Halper stated that “in Israel we don’t talk about ‘Palestinians’ – only about ‘Arabs.’” To call them Palestinians would legitimize them, he explained. He was referring to the Arab citizens of Israel, who indeed are generally, though not exclusively, conceived of inside and outside of Israel as “Israeli Arabs.”

And yet Halper, by leaving his statement unqualified, blithely allowed his audience to conclude that he was referring to the Palestinians at large rather than only to Arab citizens of Israel. The fact is that just about every part of Israeli society, even most of the right-wing fringe with which he would like to identify Israel as a whole, refers to the Palestinians, be they in the West Bank, Gaza, or any other place outside of Israel, as “Palestinians.” Yet Halper chose to imply that Israel is some sort of strange place, in denial and disconnection from the world, where the very term “Palestinian” does not exist. Once again, especially when presented to an audience not likely to have travelled to Israel, this is the stuff of calumny.

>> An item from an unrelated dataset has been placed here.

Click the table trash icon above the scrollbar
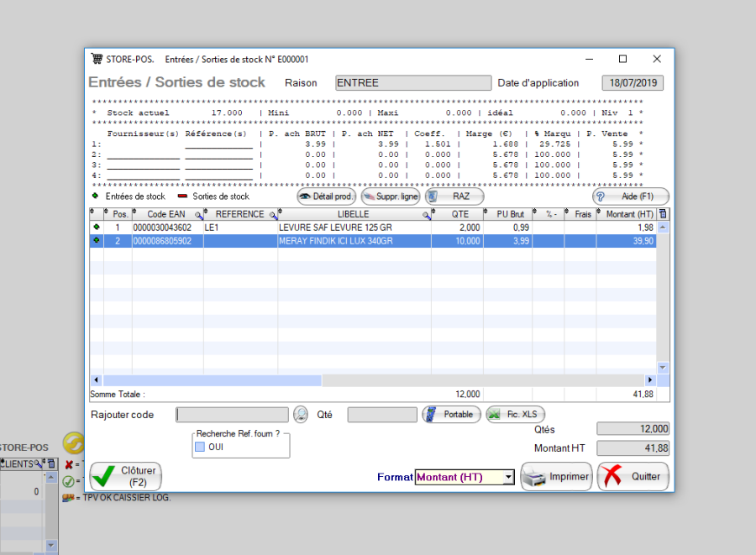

Halper had the effrontery, as part of a most unenlightening discussion as to whether or not Israel is a “Western” country, to say that Israel appears to be superficially Western because Israelis are “kinda white.” Never mind the various loathsome, illogical, and even nonsensical aspects of such a statement: it is about as accurate as saying that Americans are white. It constitutes yet another example of the cheesy attitude evinced by Halper throughout his talk: he pandered to the lowest instincts of a hapless audience.